Source excerpt:
The tricky part today is trying to get a handle on why Georgia came uncomfortably close to a result that would have replaced Appalachian State-Michigan as the most embarrassing college football loss in quite some time without going full metal knee-jerk.  That being said, I do think there are some conclusions that can be drawn from what we saw yesterday, conclusions that don’t necessarily doom this team to a disappointing 2016, but certainly bear close watching as the season progresses.

First of all, though, can we dispense with the notion that Nicholls exposed Georgia’s talent shortcomings?  The Dawgs came out of the gate and scored in the game’s first two minutes.  Later in the game, they took the lead back and scored a second touchdown in the space of less than two minutes.  (They then proceeded in both situations to relax, but more on that in a bit.)

The game stats are lopsided, for the most part:  Georgia outgained Nicholls by almost 140 yards, held the Colonels’ starting quarterback to less than a 50% completion rate, had significant advantages in yards per rush and in yards per pass attempt.  The Dawgs had three of the four longest runs of the game, as well as the three longest pass receptions.  Isaiah McKenzie took advantage of a poor punt to generate a 55-yard return.

You get the idea.  And yet the end result was a 26-24 squeaker.  Why?  My gut has two theories.

  1. Poor mental preparation.  Kirby bemoaned the movement in the polls as a factor in his team’s mindset.  Unlike him, I don’t see practices, so I have no idea how much of an effect that really had.  But as I mentioned before, it was pretty obvious after the first offensive and defensive series — Georgia scored easily and Nicholls’ quarterback made a bad throw that was intercepted — that Smart’s players didn’t take their opponent seriously.  Even more amazingly, after Georgia scrambled to snatch back a lead it had embarrassingly let slip away in the third quarter, whatever intensity the players had managed to summon dissipated for good.  Everyone, including the players, ought to realize that giving your best effort for, oh, say, about ten minutes out of a full sixty is a great way to keep an FCS opponent hanging around.

Data excerpt:
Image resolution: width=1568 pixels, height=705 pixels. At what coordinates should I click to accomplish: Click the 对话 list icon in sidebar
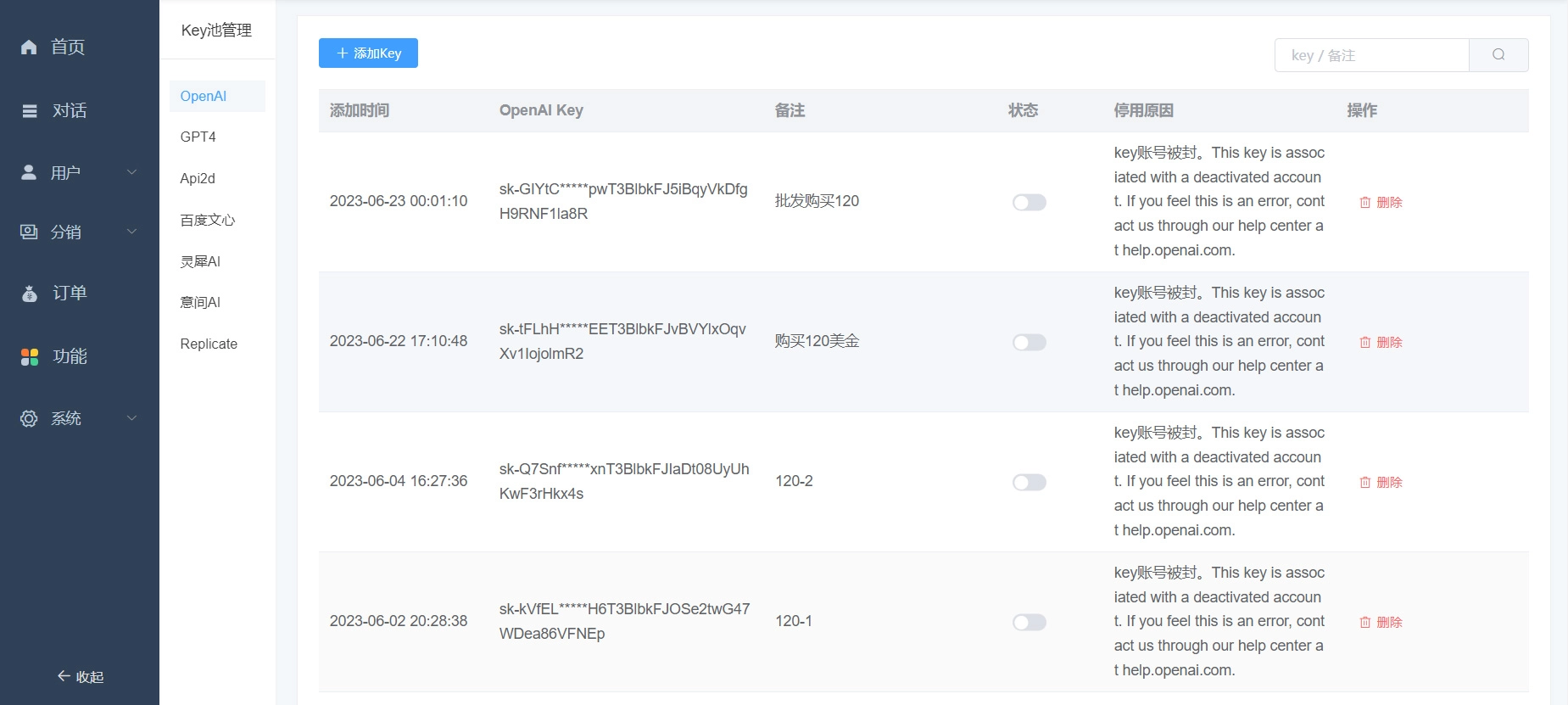click(30, 111)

Stated problem:
Restate everything from "The tricky part" down to "the season progresses." in the passage on Georgia's narrow win over Nicholls, substituting "many years" for "quite some time".

Task solution:
The tricky part today is trying to get a handle on why Georgia came uncomfortably close to a result that would have replaced Appalachian State-Michigan as the most embarrassing college football loss in many years without going full metal knee-jerk.  That being said, I do think there are some conclusions that can be drawn from what we saw yesterday, conclusions that don’t necessarily doom this team to a disappointing 2016, but certainly bear close watching as the season progresses.